In many ways, what we’re witnessing could be called a "Tale of Two Chinas." First, the dismal story: There’s a debt bubble of epic proportions in China, and it’s bursting. As the Institute of International Finance numbers released Jan. 20 show, this has resulted in an even bigger capital outflow from China than was previously thought. Some $735 billion left emerging markets last year, and all but $59 billion of it was from China. Do the math and let the mind-boggling size of that figure simmer for a moment. Investors are clearly voting with their feet, and markets are reflecting that. Oil, meanwhile, is moving lower on not just China weakness, but also on more capacity from Iran, and a general lack of demand in the global economy.
I, too, have been fairly pessimistic about China, in large part because its politics are so opaque and its policy decisions have been so unsettled of late. And yet I have to be fair and say there is another way to spin the story if you look closely at the data.
Falling demand for commodities reflects a slowdown, yes. But it also reflects the fact that China is rebalancing away from being the world's factory, toward a more consumption-driven economy. White collar office buildings use less coal and oil than big factories. Andy Rothman, an investment strategist for the fund management firm Matthews Asia, and a long-time, respected China watcher, wrote in his newsletter today, “China’s old economy was weak last year, and that will continue this year, especially in heavy industries such as steel and cement, as China has passed its peak in the growth of construction of infrastructure and new homes.” Yet at the same time, he points out, the consumer story is stronger than it looks. “Few investors recognize that 2015 was the fourth consecutive year in which the manufacturing and construction part of the Chinese economy was smaller than the consumption and services part. Consumption accounted for about two-thirds of GDP growth, illustrating that the economy has rebalanced away from a dependence on exports, heavy industry and investment, and has, in my view, become the world’s best consumption story.”
If this is so, it would indeed be good news: The only thing that will save the global economy in the short-term is more demand. But it must be said that government investment in China is still a much larger part of the economy than the consumer sector. Indeed the government investment as a percentage of the economy in China is bigger than it’s been anywhere—ever. (Yes including post-war Europe, Japan or the U.S.) China is where the debt bubble is. And as statistics show, when you run up debt fast, it always ends in tears.
This is what markets are trying—in their helter-skelter way—to price out right now.

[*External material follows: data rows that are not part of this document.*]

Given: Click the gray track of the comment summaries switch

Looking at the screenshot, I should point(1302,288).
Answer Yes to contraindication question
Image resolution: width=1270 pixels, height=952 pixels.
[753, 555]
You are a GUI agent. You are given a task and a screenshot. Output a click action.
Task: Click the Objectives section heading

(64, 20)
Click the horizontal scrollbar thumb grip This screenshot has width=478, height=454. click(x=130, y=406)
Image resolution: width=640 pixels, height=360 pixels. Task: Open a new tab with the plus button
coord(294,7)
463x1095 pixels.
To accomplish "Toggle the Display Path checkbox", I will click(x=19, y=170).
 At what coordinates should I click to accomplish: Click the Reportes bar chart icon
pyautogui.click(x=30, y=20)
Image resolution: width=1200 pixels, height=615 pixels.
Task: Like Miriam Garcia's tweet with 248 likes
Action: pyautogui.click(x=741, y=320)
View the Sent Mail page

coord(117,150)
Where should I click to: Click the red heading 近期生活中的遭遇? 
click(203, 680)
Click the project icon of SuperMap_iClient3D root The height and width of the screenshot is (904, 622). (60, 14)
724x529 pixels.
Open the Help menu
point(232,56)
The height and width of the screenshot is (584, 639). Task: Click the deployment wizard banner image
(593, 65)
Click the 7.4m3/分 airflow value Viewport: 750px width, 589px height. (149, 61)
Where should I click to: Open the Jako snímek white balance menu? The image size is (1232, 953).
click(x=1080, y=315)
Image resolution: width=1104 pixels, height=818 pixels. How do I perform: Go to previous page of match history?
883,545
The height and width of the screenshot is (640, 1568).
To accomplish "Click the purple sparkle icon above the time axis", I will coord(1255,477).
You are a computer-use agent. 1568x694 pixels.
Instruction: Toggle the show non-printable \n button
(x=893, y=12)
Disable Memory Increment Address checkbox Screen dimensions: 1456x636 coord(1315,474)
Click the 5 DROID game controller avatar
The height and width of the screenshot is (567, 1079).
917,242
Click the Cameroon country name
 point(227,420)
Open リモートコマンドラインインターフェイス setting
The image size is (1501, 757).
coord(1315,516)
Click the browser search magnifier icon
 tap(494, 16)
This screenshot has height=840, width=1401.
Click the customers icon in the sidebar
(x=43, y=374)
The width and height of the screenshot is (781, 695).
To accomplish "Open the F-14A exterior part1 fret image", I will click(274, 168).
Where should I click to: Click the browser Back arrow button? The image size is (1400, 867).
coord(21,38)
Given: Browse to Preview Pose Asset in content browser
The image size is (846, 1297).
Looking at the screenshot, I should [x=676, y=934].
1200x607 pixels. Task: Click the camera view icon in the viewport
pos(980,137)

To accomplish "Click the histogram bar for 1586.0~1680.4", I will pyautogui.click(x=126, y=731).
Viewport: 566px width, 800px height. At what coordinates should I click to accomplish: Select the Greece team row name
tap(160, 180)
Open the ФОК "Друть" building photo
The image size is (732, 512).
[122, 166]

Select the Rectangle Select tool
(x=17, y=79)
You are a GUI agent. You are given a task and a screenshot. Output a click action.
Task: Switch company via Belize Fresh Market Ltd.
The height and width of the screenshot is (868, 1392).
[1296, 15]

There’s another wild card, one that’s being discussed in more and more detail in Davos at the annual World Economic Forum which opened Jan. 20. What if Donald Trump were to become president? It’s a big worry for global investors, particularly in the context of China. The last thing that markets need right now is a guy that wants to build walls (literally and figuratively) rather than bridges with the rest of the world. One investor here in Davos, Anthony Scaramucci of SkyBridge Capital, told me that he had two growth and market scenarios for the U.S.—one if Donald Trump became president, and one for every other candidate in the American presidential race. No prizes for guessing which one is much less bullish. “Trump would be a disaster, not only for foreign direct investment in the U.S. from the Middle East, but also for the U.S.-China economic relationship,” he says. “You’d have this perception that American is closing up for business.”